Developer of database systems

Computer Corporation of America (CCA) was a software house and database systems company founded in 1965 by Thomas Marill. It was best known for its Model 204 (M204) database system for IBM and compatible mainframes.

It was acquired by Rocket Software in 2010.

==Corporate history==
Founded in 1965, Computer Corporation of America (CCA) was a computer software and database systems. with offices in Technology Square, Kendall Square, Cambridge, Massachusetts.

Their primary database product, first deployed in 1972, was Model 204 (M204), which ran on IBM mainframes. It incorporates a programming language and an environment for application development.

CCA operated the ARPANET Datacomputer.

In 1992, CCA purchased the System 1022 and System 1032 assets of Software House; these database systems were designed for Digital Equipment Corporation's PDP-10 and VAX systems, respectively.

In 1984, CCA was purchased by Crowntek, a Toronto-based company.

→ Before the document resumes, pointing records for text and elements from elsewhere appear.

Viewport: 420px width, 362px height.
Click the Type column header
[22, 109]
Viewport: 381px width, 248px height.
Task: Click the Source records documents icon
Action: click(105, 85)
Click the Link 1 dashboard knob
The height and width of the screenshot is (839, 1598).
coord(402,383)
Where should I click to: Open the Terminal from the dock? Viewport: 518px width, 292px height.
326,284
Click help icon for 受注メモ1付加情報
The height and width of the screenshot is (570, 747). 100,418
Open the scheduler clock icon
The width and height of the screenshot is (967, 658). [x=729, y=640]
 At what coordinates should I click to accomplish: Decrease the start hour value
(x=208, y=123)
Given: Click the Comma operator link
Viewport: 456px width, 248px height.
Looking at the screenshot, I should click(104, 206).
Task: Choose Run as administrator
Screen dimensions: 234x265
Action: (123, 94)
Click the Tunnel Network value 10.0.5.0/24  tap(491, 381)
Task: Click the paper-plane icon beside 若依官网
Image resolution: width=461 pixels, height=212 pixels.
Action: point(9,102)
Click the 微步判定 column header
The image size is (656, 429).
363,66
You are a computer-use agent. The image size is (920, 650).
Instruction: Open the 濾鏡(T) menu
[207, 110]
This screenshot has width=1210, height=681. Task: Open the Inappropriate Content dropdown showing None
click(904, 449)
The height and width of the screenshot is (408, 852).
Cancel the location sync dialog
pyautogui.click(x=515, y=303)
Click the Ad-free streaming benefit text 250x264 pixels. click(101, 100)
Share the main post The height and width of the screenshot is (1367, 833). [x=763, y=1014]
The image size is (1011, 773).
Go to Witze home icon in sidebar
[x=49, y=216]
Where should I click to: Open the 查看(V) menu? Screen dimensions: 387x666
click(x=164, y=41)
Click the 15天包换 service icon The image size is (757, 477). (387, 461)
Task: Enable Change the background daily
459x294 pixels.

Crowntek sold Computer Corporation of America's Advanced Information Technology division to Xerox Corporation in 1988.

The balance of CCA was acquired by Rocket Software, a Boston-based developer of enterprise infrastructure products, in April 2010.

===CCA EMACS===
Early ads for CCA EMACS (Computer Corporation of America) (Steve Zimmerman) appeared in 1984.
CCA EMACS was originally based on Warren Montgomery's EMACS, but was gradually rewritten so that by the time of its commercial release in 1983, none of Montgomery's code was present anymore. CCA EMACS was written to emulate the original PDP-10 EMACS (written by Richard Stallman) as closely as possible, while adding many new commands as well. In 1984, in a competition with other versions of Emacs, it won a site license from MIT for their Project Athena.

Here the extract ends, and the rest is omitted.